BG council backs CVS plan PDF Print E-mail
Written by HAROLD BROWN Sentinel City Editor   
Wednesday, 23 January 2013 10:46
CVS_armory_rotator
Former Ohio National Guard Armory on Wooster St. where the proposed CVS Pharmacy would be built. (Photo: J.D. Pooley/Sentinel-Tribune)
One proposed downtown East Wooster Street development moved forward and the fate of another project remained in limbo Tuesday night following action by Bowling Green City Council.
The CVS Pharmacy project on the south side of the 200 block of East Wooster Street and a B-5, transitional central business district zoning classification "birthed" by the projects, were approved on 6-0 votes.
Mayor Richard Edwards signed the ordinances immediately after the meeting. Both become effective in 30 days.
Council left on the table a rezoning request for a commercial and residential development on the north side of the 200 block of East Wooster Street. Three ordinances to rezone the properties involved were tabled indefinitely Nov. 19.
At-large council member Robert McOmber explained that council made no effort to take the ordinances off the table because the six members present were split 3-3. Fourth Ward council member Greg Robinette was absent. McOmber said all seven members are expected to attend the Feb. 4 meeting.
The CVS project will require demolition of the former Ohio National Guard Armory and the former Deck-Hanneman Funeral Home that front on Wooster Street and houses at 117 and 123 S. Prospect St.
CVS developers indicated at previous meetings they hope to start construction this spring. The developers originally requested rezoning to B-3, central business district, but agreed to allow council to change the request to B-5.
"In terms of the CVS project, I have heard very positive comments," Council President John Zanfardino said.

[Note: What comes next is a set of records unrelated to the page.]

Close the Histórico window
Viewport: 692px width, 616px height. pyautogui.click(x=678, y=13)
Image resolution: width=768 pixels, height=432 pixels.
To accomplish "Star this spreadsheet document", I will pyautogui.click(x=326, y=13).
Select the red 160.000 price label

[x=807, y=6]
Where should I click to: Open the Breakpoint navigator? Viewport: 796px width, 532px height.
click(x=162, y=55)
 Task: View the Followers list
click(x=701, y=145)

The B-5 proposal has been revised several times since its introduction Dec. 3 and council continued the fine tuning Tuesday night.
A public hearing on the B-5 legislation before the council meeting found residents with mixed feelings but in general agreement that the product was much better then the original proposal.

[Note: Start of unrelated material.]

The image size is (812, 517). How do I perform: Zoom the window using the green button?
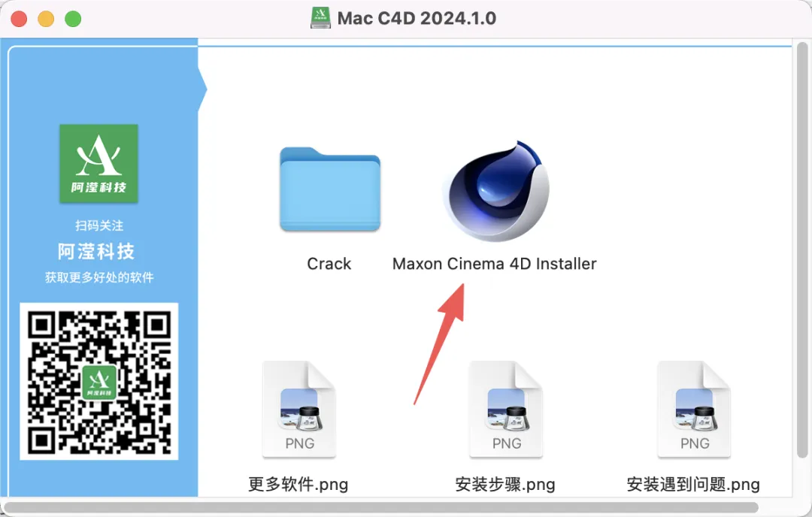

Several indicated the city and council could have taken more time to do a better job on the proposal in order to protect neighbors, property values and take care of a variety of concerns addressed in public hearings.
Reviews by the BG Planning Commission, hearings and council discussion have resulted in several specific prohibitions of businesses in the district, along with a detailed procedure to review screening and buffering when projects are built in B-5 districts.
Prohibited uses in B-5 are tattoo parlors and similar businesses, bars or taverns, vehicle fueling stations and auto sales or service, all uses prohibited in the B-3 zone and anything not specifically included in the B-3.
"This (B-5) is not exactly like anybody wanted. Nobody's one version got us here," said at-large council member Robert McOmber. "Anything that has involved so many people is probably not going to be perfect. I appreciate everybody's efforts on this. It has been an interesting journey."